Non si placa la bufera sul Centro turistico del Gran Sasso dopo la mancata riapertura degli impianti. Il presidente sfiduciato, Alessandro Comola, ha diffuso a sorpresa il piano industriale; Cialente su Facebook annuncia la rivoluzione ma incassa gli strali di De Matteis; i dipendenti chiedono il rinvio dell’assemblea dei soci di oggi (che dovrebbe sancire la sfiducia al Cda) per «mantenere la calma». Il tutto condito da veleni, sospetti, accuse incrociate e mosse sotterranee.
LA QUERELLE
Cialente ieri ha confermato la volontà di voler azzerare i vertici: «Il centro turistico viene tenuto in vita solo grazie alla mia determinazione o meglio incoscienza. Avrei infatti dovuto dal 2007 portare i libri in tribunale. Se non lo faccio è Se non lo faccio e perché ciò porterebbe alla fine del Centro turistico. Domani (oggi per chi legge, ndr) verrà sfiduciato il Cda.
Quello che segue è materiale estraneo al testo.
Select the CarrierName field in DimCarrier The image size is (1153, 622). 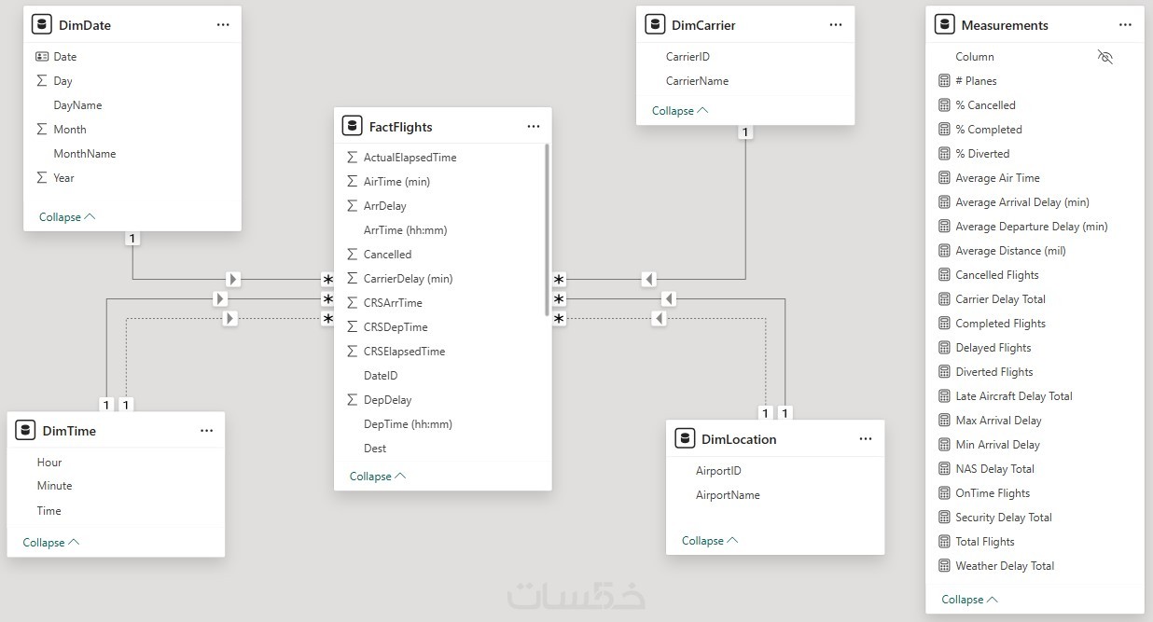point(697,81)
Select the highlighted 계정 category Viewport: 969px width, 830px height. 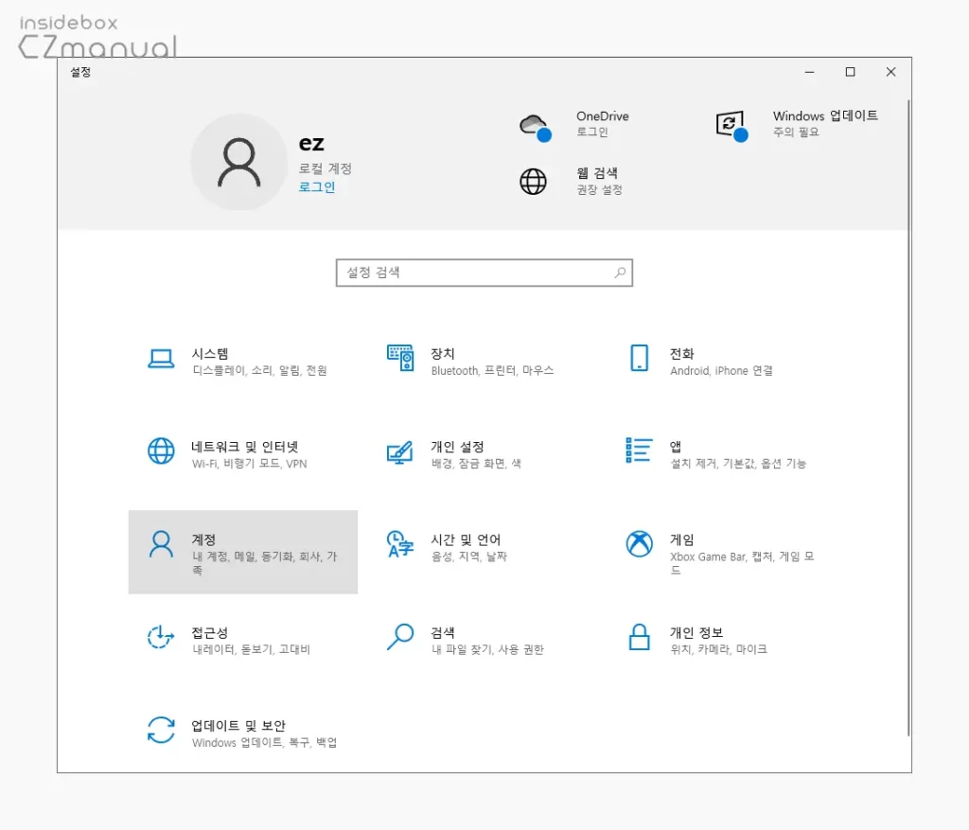pos(241,551)
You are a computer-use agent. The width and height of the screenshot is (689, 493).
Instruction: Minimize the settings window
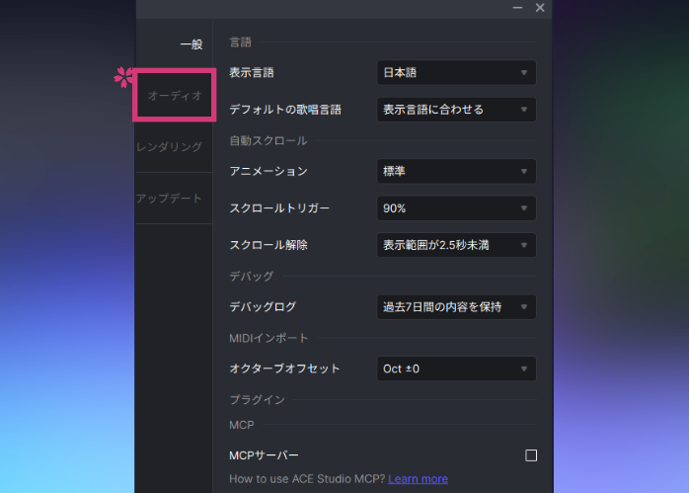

Non scarico responsabilità. Io nomino degli amministratori che devono raggiungere dei risultati. Se sbagliano vanno via. Ma se si colpiscono i generali, non vuol dire che si assolvono i soldati». Il motivo dei ritardi? «Abbiamo una funivia e due impianti con 35 dipendenti e ben quattro caposervizio - dice Cialente -, quando ne basterebbero uno, massimo due. Da allora il centro turistico spende, solo di stipendi, senza contare le altre spese, il doppio di quanto incassa. È strutturalmente in deficit». De Matteis, però, attacca: «Gli impianti sul Gran Sasso sono chiusi. È questo l’unico effetto prodotto dall'ennesima presa in giro nei confronti degli aquilani e degli appassionati della montagna. L’autore è come al solito il parolaio aquilano, l’ineffabile Cialente. Ci chiediamo perché Cialente non prenda in considerazione il vero problema cioè, le sue dimissioni».
L’APPELLO
I dipendenti hanno scritto a Comola e a Barca per chiedere il rinvio dell’assemblea dei soci di oggi «per non aggravare la già difficile situazione».